Hello,
My initial thought was that this would be straightforward, and something like this one line of awk
would work:
$ cat test.txt
1234 84 test1 file:about user_detials(bankUser) :jpeg 10 40 xys
1356 2 branches dir:list of files(dirlisting:1) :directory 20 80 abc
$ awk '{ gsub("\\(", " ") ; gsub("\\)", " ") ; print $1,$2,$3,$6,$8,$9,$10}' test.txt
1234 84 test1 bankUser 10 40 xys
1356 2 branches files :directory 20 80
$
So the idea is that we use awk
, first replacing the brackets with spaces, and then just do a straightforward print of the fields we need.
But as you'll have seen, the output we get doesn't quite match what you want. It turns out that the reason for this is that the number of fields is inconsistent, and changes from one line of your test data to the other.
To be specific, the first line has nine fields, whereas the second line has ten:
$ head -1 test.txt | awk '{print NF}'
9
$ tail -1 test.txt | awk '{print NF}'
10
Now others with greater familiarity with awk
than myself may well be able to still come up with an elegant one-line way to deal with this, but personally I would think that you have to make sure that the only spaces in your data are used strictly as field separators, or alternatively that any fields using spaces are at least quoted.

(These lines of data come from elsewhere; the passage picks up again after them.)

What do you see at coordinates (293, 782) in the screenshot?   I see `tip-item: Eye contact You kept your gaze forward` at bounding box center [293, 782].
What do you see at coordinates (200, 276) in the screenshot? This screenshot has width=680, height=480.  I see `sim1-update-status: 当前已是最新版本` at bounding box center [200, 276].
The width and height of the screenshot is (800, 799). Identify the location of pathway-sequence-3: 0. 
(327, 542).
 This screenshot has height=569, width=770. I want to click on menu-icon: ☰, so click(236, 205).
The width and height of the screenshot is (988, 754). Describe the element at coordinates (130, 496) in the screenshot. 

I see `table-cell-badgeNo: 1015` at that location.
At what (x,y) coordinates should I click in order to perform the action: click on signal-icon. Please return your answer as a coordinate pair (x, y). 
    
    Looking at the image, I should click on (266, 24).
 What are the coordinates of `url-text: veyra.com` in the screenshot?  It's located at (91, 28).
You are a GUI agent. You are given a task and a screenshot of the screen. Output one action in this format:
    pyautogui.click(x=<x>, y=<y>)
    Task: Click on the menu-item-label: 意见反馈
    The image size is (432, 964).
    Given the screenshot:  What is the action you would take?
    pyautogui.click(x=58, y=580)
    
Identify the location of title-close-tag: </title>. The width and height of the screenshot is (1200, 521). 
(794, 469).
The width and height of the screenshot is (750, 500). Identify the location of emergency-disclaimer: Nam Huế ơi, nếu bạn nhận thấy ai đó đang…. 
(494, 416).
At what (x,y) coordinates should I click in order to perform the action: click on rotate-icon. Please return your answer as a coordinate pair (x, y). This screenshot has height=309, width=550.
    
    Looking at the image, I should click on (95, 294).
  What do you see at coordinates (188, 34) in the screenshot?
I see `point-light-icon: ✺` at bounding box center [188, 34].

The following script would seem to do what you need:
$ cat script.sh
#!/bin/bash
file=test.txt
while read -r line
do
type1=`echo "$line" | awk -F\( '{print $2}' | awk -F\) '{print $1}'`
num1=`echo "$line" | awk -F\) '{print $2}' | awk '{print $2}'`
num2=`echo "$line" | awk -F\) '{print $2}' | awk '{print $3}'`
text1=`echo "$line" | awk -F\) '{print $2}' | awk '{print $4}'`
echo $line | awk -v type1=$type1 -v num1=$num1 -v num2=$num2 -v text1=$text1 '{print $1,$2,$3,type1,num1,num2,text1}'
done < "$file"
$ ./script.sh
1234 84 test1 bankUser 10 40 xys
1356 2 branches dirlisting:1 20 80 abc
$
So we use what field separators we can always count on (the brackets, or so I'm hoping !) to strip out the fields we need one at a time, then we build up our awk
line at the end.
Hope this helps. If not, then if you can let me know in what respects it fails we can take things from there. The main thing in general with this type of problem is to make your input as consistently- and reliably-formatted as you possibly can, always.